For more comprehensive validation, you might consider libraries like Pydantic that build on top of dataclasses.

Real-World Example: Building an Inventory System

Let's see how dataclasses can form the backbone of our inventory system:

from dataclasses import dataclass, field, asdict
from datetime import datetime
from typing import List, Dict, Optional

@dataclass
class Supplier:
    id: str
    name: str
    contact_email: str
    contact_phone: str
    preferred: bool = False
    notes: str = ""

@dataclass
class Location:
    id: str
    name: str
    address: str
    is_warehouse: bool = False

@dataclass
class Asset:
    product_id: str
    name: str
    category: str
    stock_quantity: int
    supplier_id: str
    reorder_threshold: int = 5
    weight: Optional[float] = None
    locations: Dict[str, int] = field(default_factory=dict)
    last_updated: datetime = field(default_factory=datetime.now)
    
    @property
    def total_quantity(self):
        return sum(self.locations.values())
    
    @property
    def needs_reorder(self):
        return self.stock_quantity <= self.reorder_threshold
        
    def __post_init__(self):
        if self.stock_quantity < 0:
            raise ValueError("Stock quantity cannot be negative")
        
        # Ensure location quantities match total
        if self.locations and sum(self.locations.values()) != self.stock_quantity:
            raise ValueError("Location quantities must sum to total stock quantity")

@dataclass
class InventoryTransaction:
    transaction_id: str
    asset_id: str
    quantity: int
    transaction_type: str  # "receive", "ship", "transfer", "adjust"
    location_id: str
    destination_id: Optional[str] = None  # For transfers
    timestamp: datetime = field(default_factory=datetime.now)
    performed_by: str = "system"
    
    def __post_init__(self):
        valid_types = ["receive", "ship", "transfer", "adjust"]
        if self.transaction_type not in valid_types:
            raise ValueError(f"Transaction type must be one of: {valid_types}")
            
        if self.transaction_type == "transfer" and not self.destination_id:
            raise ValueError("Transfers require a destination_id")

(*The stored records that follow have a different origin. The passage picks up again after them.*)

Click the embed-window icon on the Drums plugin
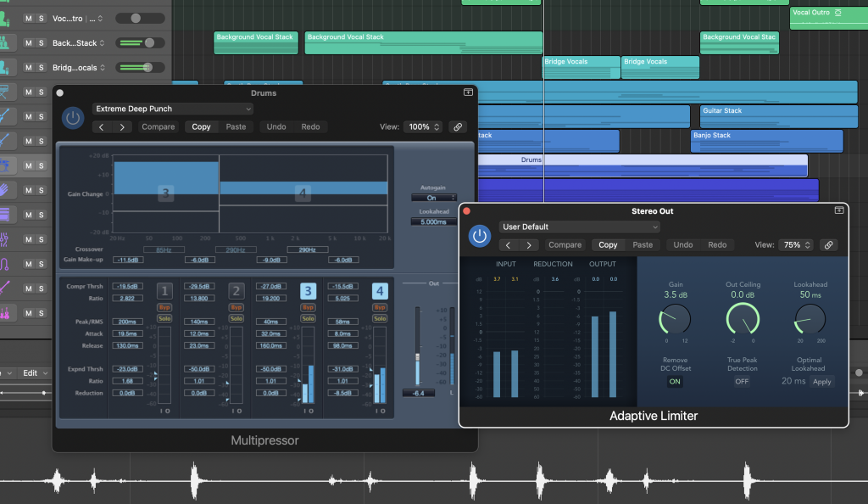868x504 pixels. point(467,92)
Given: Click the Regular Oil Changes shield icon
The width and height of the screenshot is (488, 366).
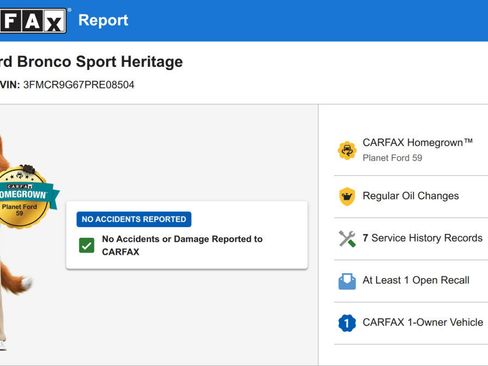Looking at the screenshot, I should pos(347,196).
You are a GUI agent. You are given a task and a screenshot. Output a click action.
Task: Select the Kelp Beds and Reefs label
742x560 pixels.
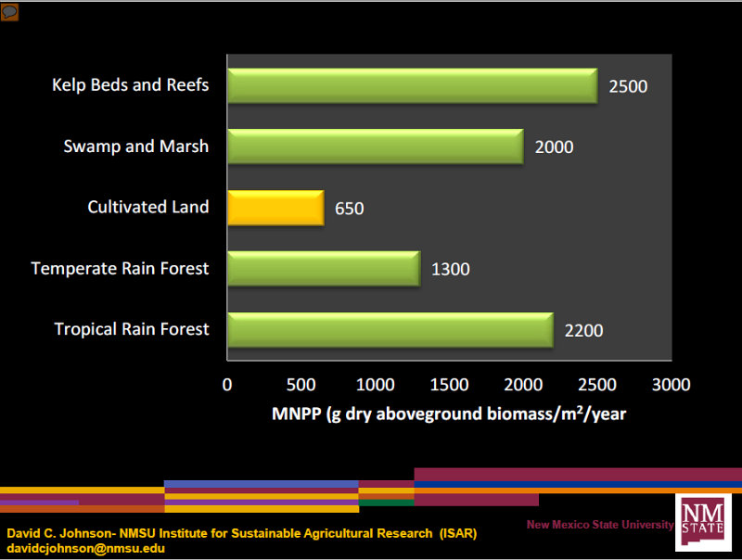tap(130, 85)
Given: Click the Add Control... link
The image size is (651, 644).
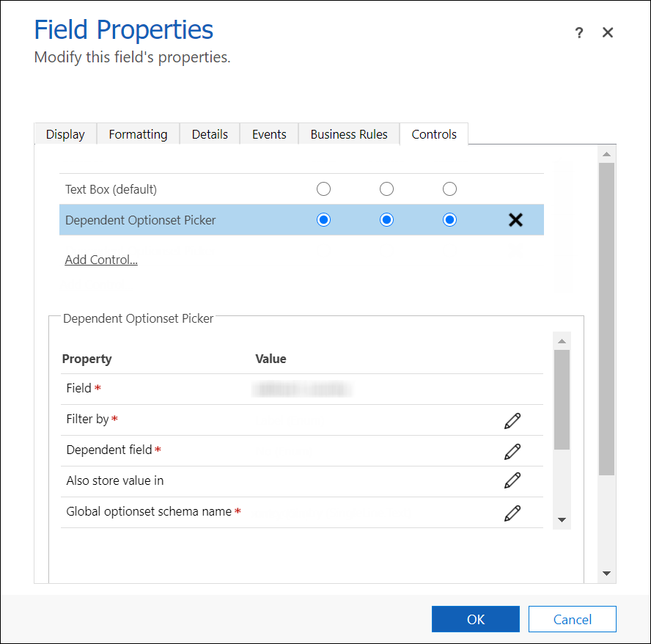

These dataclasses form a clean, type-hinted representation of our inventory domain. The annotations make it clear what types we expect, and the defaults and validation ensure data integrity.

Wrapping it up

Dataclasses aren't magic - they simply automate code you'd otherwise write manually. Their real power lies in making your code more readable and maintainable by focusing on the essential: the data structure itself.

Our inventory management example demonstrates how dataclasses shine when modeling domain objects. They provide:

  1. Clear structure with type hints
  2. Built-in methods for equality and representation
  3. Validation via __post_init__
  4. Easy serialization with asdict()
  5. Properties for derived values

Next time you find yourself writing another class filled with boring __init__, __eq__, and __repr__ methods, remember our Asset class. Could a dataclass express your intent more clearly with half the code? For data-centric classes, the answer is usually yes.